Abane-Ben M’hidi, les frères siamois du Congrès de la Soummam
Les débuts de la révolution furent difficiles, manquant lamentablement d’organisation politique capable de doter la lutte armée de sa lanterne politique, seule capable de la guider sur l’ardent chemin du combat diplomatique, un segment à ne pas négliger pour parachever le combat pour l’indépendance.
Les têtes pensantes de la révolution algérienne ont pensé à l’organisation d’un congrès dans le but d’assoir la lutte armée sur un socle solide : une organisation politico-militaire avec une organisation digne des grands mouvements révolutionnaires ayant précédé la révolution algérienne. Il est primordial de rappeler que la libération d’Abane Ramdane des geôles de la France contribua amplement à insuffler à la révolution un souffle salvateur, car le mouvement indépendantiste s’embourba dans une tenace vase de désorganisation.

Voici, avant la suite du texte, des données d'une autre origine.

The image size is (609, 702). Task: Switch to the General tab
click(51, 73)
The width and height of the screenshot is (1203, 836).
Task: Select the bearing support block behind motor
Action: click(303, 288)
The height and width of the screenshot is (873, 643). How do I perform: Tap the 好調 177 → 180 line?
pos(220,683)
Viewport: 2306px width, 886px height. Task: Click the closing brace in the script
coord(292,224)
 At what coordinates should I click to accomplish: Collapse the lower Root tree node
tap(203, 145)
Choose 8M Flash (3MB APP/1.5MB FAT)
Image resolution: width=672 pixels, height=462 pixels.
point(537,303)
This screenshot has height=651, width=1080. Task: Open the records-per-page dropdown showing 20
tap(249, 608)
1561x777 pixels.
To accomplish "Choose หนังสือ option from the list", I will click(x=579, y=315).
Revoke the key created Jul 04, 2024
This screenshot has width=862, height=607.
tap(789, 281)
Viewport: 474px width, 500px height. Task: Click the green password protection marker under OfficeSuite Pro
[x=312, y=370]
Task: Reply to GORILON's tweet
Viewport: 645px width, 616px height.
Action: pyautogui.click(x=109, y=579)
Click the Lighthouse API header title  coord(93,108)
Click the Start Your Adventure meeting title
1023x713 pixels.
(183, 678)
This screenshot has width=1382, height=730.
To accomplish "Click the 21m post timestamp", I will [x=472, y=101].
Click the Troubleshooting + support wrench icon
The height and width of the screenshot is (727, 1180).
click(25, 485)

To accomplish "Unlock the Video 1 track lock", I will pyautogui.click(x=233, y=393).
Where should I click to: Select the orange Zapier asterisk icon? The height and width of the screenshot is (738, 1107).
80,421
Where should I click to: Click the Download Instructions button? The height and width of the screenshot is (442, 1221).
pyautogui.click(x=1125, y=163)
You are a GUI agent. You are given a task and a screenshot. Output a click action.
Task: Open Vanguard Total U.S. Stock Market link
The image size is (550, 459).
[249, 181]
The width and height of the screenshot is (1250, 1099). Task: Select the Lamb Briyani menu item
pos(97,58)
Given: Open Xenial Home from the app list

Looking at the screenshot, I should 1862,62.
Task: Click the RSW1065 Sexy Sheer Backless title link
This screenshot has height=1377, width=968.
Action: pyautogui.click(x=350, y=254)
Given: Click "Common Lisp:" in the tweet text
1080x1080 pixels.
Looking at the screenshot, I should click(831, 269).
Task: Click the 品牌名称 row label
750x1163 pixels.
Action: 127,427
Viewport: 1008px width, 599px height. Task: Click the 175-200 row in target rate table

Le courant passa vite entre Abane et Ben M’hidi qui partageaient une vision moderne et démocratique de la lutte révolutionnaire. Ils furent tous les deux les artisans des résolutions du Congrès de la Soummam, un modus operandi démocratique qui aurait mené le combat libérateur vers les rivages d’un Etat de droit si les embusqués de la dictature n’avaient pas orchestré un guet-apens contre la souveraineté du peuple algérien.
Aussaresses le criminel de guerre qui avoua l’exécution de Larbi Ben M’hidi
La version française de la mort de Ben M’hidi attribua cette dernière au suicide, mais personne n’avait cru à la thèse des autorités françaises, jusqu’à la publication des mémoires du général Aussaresses, l’un des officiers opérationnels à Alger, avouant avec un cynisme dépassant tout entendement sa responsabilité dans l’exécution de Ben M’hidi. Un crime d’Etat.
Larbi Ben M’hidi, le martyr au sourire du juste, est aujourd’hui célébré dans la pénombre de l’Algérie indépendante, alors que sa place doit être au firmament de la patrie, pour qu’à chaque regard vers le ciel, son sacrifice nous rappellera notre devoir de mémoire et de fidélité, fidélité à son combat.